### Exercise goal
Give back, word for word, the lines in the listing below from the one holding "Given: Click the green 审核通过 status badge" down to the one holding "This screenshot has height=537, width=795.", both ends included.

BEGIN

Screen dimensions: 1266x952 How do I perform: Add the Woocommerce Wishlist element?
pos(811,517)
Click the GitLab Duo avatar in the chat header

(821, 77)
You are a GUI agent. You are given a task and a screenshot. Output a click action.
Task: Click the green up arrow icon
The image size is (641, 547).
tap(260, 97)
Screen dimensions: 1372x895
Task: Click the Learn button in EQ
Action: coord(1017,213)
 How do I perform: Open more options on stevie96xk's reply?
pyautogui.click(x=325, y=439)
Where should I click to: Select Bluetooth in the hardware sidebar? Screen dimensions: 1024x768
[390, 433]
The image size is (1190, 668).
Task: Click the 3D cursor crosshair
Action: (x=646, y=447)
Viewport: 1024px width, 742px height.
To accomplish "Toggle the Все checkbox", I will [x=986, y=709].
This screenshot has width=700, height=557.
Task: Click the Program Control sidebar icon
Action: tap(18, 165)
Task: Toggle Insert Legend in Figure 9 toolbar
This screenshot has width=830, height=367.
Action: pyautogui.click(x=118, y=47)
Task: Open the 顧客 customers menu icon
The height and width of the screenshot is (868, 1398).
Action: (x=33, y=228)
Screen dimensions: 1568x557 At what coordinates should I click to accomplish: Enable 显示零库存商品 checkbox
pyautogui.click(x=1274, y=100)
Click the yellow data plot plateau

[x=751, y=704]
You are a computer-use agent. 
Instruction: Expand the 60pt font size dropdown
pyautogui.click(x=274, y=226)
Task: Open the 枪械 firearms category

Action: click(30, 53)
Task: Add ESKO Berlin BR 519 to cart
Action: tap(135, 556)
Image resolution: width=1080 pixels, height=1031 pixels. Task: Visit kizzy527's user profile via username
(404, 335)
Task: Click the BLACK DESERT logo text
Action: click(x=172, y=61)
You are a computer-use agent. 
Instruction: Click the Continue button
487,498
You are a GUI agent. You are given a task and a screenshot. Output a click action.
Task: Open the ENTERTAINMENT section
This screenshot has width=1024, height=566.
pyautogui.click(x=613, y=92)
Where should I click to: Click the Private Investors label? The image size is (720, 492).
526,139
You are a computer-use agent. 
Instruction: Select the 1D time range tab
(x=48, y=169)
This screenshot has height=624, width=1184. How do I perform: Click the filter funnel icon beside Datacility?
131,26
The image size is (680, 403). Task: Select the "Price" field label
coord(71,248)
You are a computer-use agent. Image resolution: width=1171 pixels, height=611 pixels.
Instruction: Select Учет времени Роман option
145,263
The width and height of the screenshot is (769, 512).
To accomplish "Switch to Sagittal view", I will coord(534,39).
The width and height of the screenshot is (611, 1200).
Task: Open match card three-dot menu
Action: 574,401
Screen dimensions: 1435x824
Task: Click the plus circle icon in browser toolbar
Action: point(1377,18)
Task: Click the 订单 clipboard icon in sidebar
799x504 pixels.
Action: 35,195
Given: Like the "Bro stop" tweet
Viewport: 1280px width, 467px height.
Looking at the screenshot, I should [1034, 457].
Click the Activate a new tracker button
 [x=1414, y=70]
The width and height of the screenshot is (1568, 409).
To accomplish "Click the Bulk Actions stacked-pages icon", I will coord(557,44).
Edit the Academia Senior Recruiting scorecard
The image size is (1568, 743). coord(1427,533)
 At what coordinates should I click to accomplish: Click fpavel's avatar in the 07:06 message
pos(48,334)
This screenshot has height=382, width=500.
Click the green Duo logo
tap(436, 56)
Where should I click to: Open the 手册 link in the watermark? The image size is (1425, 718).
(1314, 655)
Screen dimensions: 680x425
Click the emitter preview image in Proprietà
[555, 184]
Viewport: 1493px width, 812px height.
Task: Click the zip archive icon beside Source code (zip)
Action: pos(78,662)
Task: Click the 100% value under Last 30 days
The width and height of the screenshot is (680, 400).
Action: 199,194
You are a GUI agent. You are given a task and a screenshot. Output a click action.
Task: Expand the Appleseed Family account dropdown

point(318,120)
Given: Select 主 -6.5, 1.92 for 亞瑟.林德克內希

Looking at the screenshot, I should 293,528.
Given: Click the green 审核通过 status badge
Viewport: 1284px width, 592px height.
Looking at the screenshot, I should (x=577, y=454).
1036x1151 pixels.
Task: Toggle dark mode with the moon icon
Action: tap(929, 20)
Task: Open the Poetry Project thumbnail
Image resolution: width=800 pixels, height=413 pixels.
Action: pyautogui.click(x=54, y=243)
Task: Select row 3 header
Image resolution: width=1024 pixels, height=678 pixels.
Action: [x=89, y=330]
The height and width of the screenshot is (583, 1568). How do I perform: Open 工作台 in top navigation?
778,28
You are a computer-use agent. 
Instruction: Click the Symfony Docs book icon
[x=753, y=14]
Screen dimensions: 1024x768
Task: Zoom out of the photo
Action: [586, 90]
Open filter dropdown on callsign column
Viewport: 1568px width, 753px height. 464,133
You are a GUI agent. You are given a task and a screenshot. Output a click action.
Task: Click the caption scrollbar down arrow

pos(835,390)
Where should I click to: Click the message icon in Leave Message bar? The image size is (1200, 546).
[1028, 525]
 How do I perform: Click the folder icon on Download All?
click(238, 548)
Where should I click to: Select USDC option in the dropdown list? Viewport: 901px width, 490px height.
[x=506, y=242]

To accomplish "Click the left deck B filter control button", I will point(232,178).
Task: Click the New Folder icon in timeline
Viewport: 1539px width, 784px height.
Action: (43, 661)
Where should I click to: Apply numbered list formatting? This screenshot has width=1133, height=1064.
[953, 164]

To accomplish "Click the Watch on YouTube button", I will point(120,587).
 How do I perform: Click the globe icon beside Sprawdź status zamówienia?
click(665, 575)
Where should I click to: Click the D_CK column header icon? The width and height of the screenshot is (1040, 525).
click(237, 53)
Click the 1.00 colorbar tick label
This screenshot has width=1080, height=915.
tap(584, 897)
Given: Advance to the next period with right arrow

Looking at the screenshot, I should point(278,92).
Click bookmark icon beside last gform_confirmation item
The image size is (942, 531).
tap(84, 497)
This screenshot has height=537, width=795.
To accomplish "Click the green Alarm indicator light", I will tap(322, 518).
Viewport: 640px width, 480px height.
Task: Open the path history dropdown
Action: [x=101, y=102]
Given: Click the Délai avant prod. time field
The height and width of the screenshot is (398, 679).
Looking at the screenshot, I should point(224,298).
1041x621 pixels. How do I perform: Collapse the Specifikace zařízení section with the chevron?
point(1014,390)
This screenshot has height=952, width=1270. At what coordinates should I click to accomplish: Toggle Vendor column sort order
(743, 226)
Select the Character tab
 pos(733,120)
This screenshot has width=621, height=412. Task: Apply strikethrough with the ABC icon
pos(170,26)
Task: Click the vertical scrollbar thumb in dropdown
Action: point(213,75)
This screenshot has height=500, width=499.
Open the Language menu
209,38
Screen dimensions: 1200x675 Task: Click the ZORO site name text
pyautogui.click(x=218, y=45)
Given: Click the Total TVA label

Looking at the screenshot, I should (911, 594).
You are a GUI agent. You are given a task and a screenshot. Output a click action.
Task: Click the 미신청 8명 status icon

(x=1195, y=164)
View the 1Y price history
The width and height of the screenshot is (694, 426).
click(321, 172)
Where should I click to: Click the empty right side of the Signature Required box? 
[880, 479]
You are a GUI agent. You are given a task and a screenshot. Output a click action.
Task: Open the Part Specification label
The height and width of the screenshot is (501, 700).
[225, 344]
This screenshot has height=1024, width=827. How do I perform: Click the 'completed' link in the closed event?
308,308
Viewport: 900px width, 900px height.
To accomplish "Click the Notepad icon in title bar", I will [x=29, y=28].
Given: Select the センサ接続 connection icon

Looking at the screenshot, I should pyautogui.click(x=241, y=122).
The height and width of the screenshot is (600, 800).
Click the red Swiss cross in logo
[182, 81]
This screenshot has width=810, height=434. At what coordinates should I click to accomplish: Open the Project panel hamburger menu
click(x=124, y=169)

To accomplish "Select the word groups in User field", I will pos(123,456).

END

### Written reply
Given: Click the green 审核通过 status badge
Viewport: 1284px width, 592px height.
Looking at the screenshot, I should (x=577, y=454).
1036x1151 pixels.
Task: Toggle dark mode with the moon icon
Action: tap(929, 20)
Task: Open the Poetry Project thumbnail
Image resolution: width=800 pixels, height=413 pixels.
Action: pyautogui.click(x=54, y=243)
Task: Select row 3 header
Image resolution: width=1024 pixels, height=678 pixels.
Action: [x=89, y=330]
The height and width of the screenshot is (583, 1568). How do I perform: Open 工作台 in top navigation?
778,28
You are a computer-use agent. 
Instruction: Click the Symfony Docs book icon
[x=753, y=14]
Screen dimensions: 1024x768
Task: Zoom out of the photo
Action: [586, 90]
Open filter dropdown on callsign column
Viewport: 1568px width, 753px height. 464,133
You are a GUI agent. You are given a task and a screenshot. Output a click action.
Task: Click the caption scrollbar down arrow

pos(835,390)
Where should I click to: Click the message icon in Leave Message bar? The image size is (1200, 546).
[1028, 525]
 How do I perform: Click the folder icon on Download All?
click(238, 548)
Where should I click to: Select USDC option in the dropdown list? Viewport: 901px width, 490px height.
[x=506, y=242]

To accomplish "Click the left deck B filter control button", I will point(232,178).
Task: Click the New Folder icon in timeline
Viewport: 1539px width, 784px height.
Action: (43, 661)
Where should I click to: Apply numbered list formatting? This screenshot has width=1133, height=1064.
[953, 164]

To accomplish "Click the Watch on YouTube button", I will point(120,587).
 How do I perform: Click the globe icon beside Sprawdź status zamówienia?
click(665, 575)
Where should I click to: Click the D_CK column header icon? The width and height of the screenshot is (1040, 525).
click(237, 53)
Click the 1.00 colorbar tick label
This screenshot has width=1080, height=915.
tap(584, 897)
Given: Advance to the next period with right arrow

Looking at the screenshot, I should point(278,92).
Click bookmark icon beside last gform_confirmation item
The image size is (942, 531).
tap(84, 497)
This screenshot has height=537, width=795.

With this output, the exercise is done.